Post-Fork, Livesay’s living for what’s next

Over the past month, Bassmaster Elite Series rookie Lee Livesay’s Facebook account has been a nonstop parade of Lake Fork beauties. If you’ve followed it closely, you’ve seen one client after another landing big fish: 8-pounders, 7-pounders, but 6-pounders get put back in the drink with barely a second look. Multiple 30-pound days.

Child’s play. Easy money. Except when the money was really on the line, it wasn’t so easy.

After catching 22 pounds, 10 ounces the first day of last month’s Toyota Bassmaster Texas Fest, which landed him in 10th place, he couldn’t fill out a limit on Day 2. Four fish for 8-07. He missed the cut by only a few ounces.
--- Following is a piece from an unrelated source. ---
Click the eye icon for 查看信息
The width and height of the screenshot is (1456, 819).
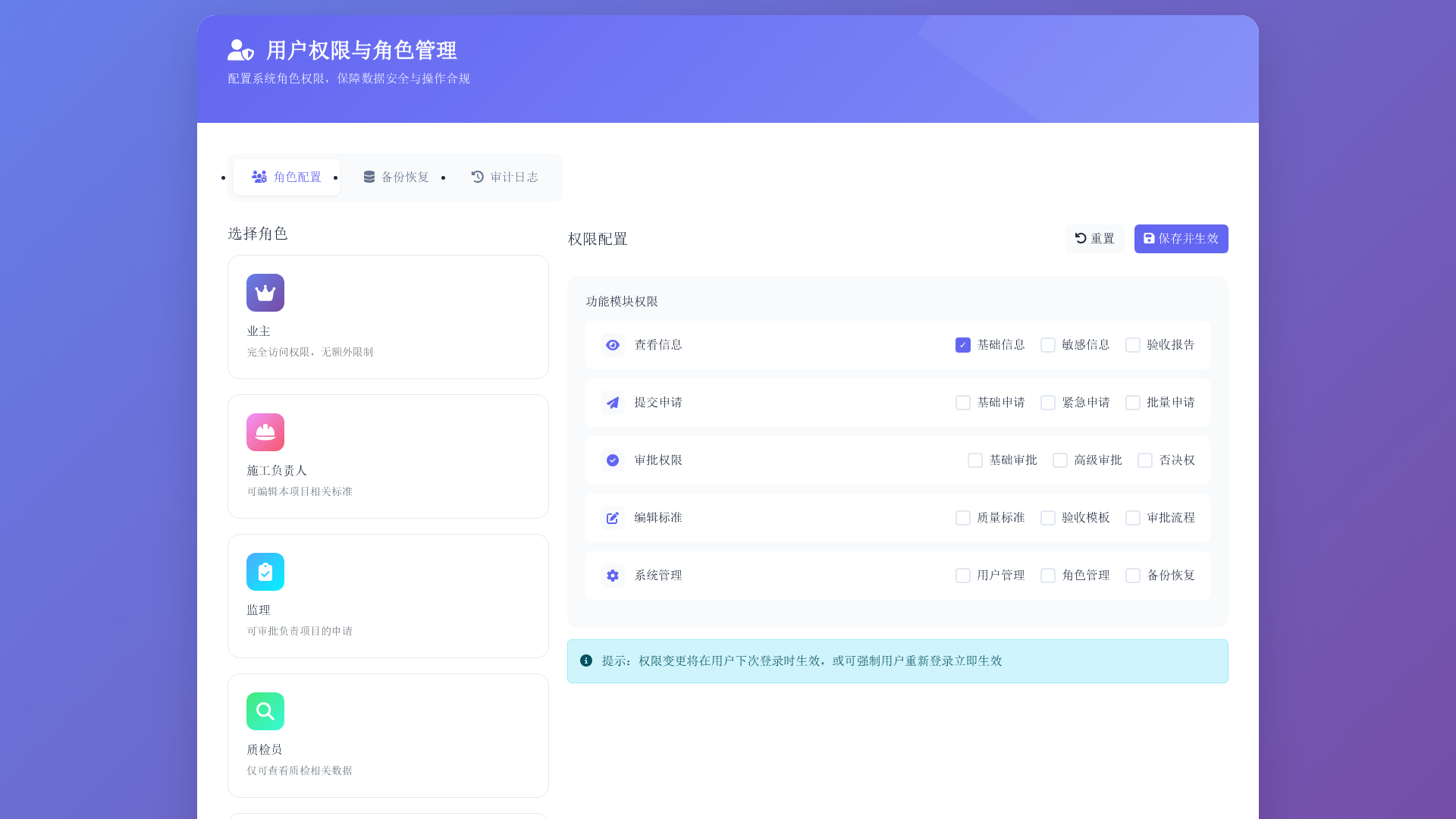tap(612, 344)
Sorry, no check, time to head home. Except he was home.

“I kind of saw it coming with the water going up,” he said. “Stuff happened that week that never happens, like an 11-pounder on a bed in May. It got so high in the grass that the water up near the bank got clear. I needed one group where I could catch 25 to 40 fish. I had a flurry the first day and had a chance to be in the low thirties. On the second day I got on a bad rotation, and I was lucky I caught what I did.”

If low expectations create a sort of soft bigotry, then the promise of great potential leads to a different kind of pressure. We’ve seen it before when hometown heroes struggled to gain footing under the glare of unrelenting fans. Forced to remain inside the chalk lines of a rookie season crime scene, Livesay did not pout, he did not complain, he did not cast blame on anyone else. The pressure cooker never heated up.
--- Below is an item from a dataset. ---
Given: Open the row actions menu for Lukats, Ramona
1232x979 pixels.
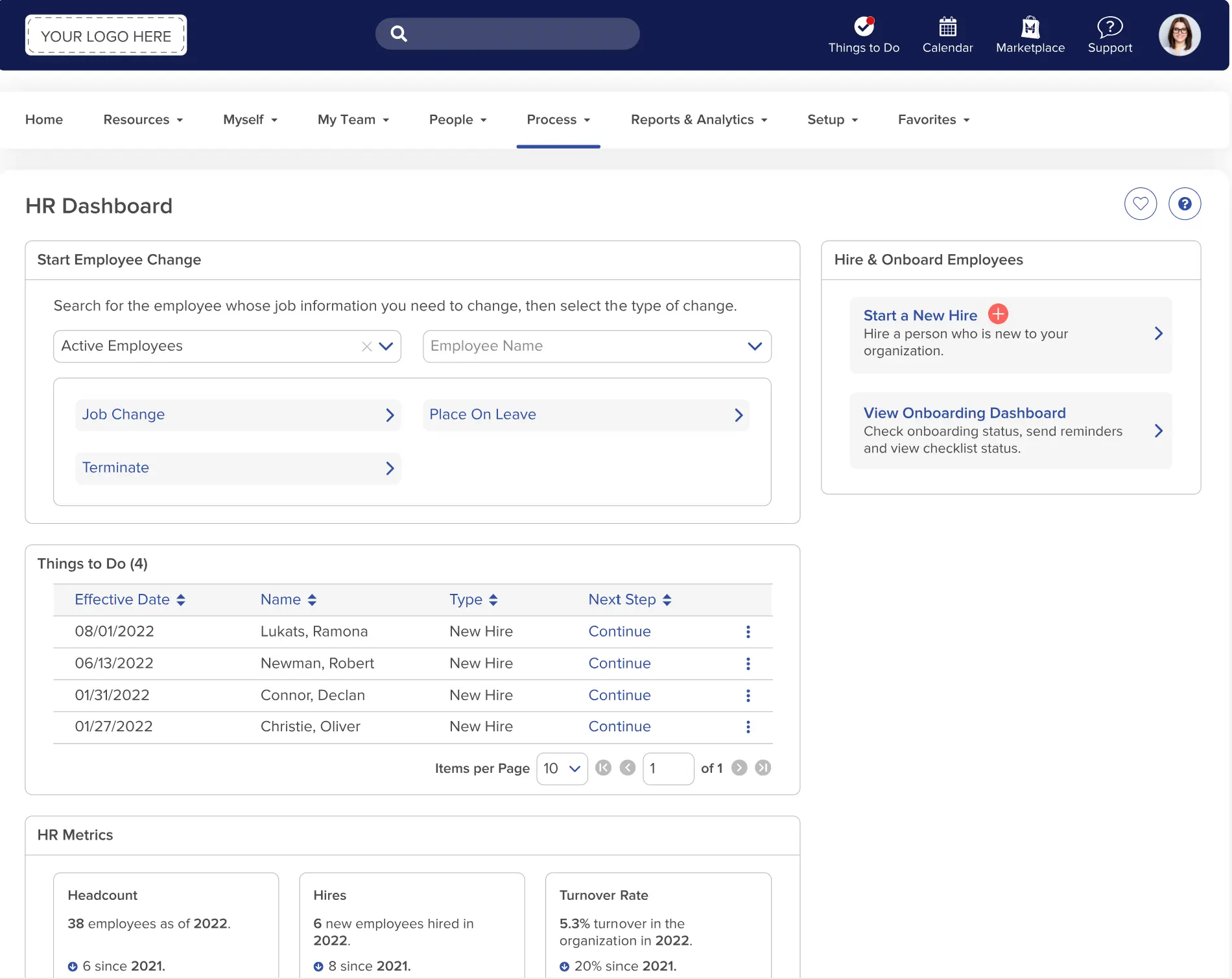Looking at the screenshot, I should pos(748,631).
“I got over the hangover pretty quickly,” he said. “I wanted to go the next day. I love guiding. I love putting people on fish.”

So now that any remaining wounds have healed, and Fork’s fish are more consistently in true summertime patterns, you’d think he’d be settled in, ready to keep the guide train rolling. Once again, the rookie is not predictable.

“I’m getting bored,” he said. “It’s the same office every day. I’m ready to get out of town.” He hasn’t fallen out of love with Fork, but they need to go on a little bit of a break so he can continue an exceptional rookie season. Once the Fort Gibson tournament was postponed, he got back to guiding, but now he’s ready to move on to Guntersville, and then to the North. He’s fallen to 21st in the Toyota Bassmaster Angler of the Year race, still well inside the Classic cut, but he’s set a goal of ascending back into the top 10.

Despite the sub-expectations finish at Fork and a 62nd place result at Hartwell, Livesay’s season has featured more highs than lows. There’s a pretty good chance that his much-replayed catch at the St. John’s which required all four limbs, a rod and a dose of good luck to get into the boat, will live on the highlight reels forever, but it wasn’t even his most memorable catch of the half-finished season. That occurred on Day 2 at Winyah Bay, after he’d caught 7-11 on Day 1 to sit in 44th place.

“I ran as far as you could go, up the Cooper river and down some other creek,” he recalled. “They had me wired for Bassmaster LIVE, and I figured I was past the time I needed to leave to get back on time. They took me off Skype, and I made a last cast and caught a 5 1/2-pounder. I jumped up in the boat, strapped my stuff down, broke a rod, and made it back in time.” With that fish he’d amassed more than 17 pounds and vaulted up into third place before ultimately finishing 16th.

“That’s why I do it,” he said. “It’s been an awesome ride so far, but it’s been a blur.”

The good part of the blur is being able to ignore the bad parts, or – better yet – learn from them. Livesay could’ve been embarrassed at Fork. He could’ve tucked tail or made excuses. Instead he got back on the horse right away, showing that while a home lake misstep isn’t pretty, it’s just one day in a much longer season, which in turn is just one part of what promises to be a long career on the sport’s biggest stage.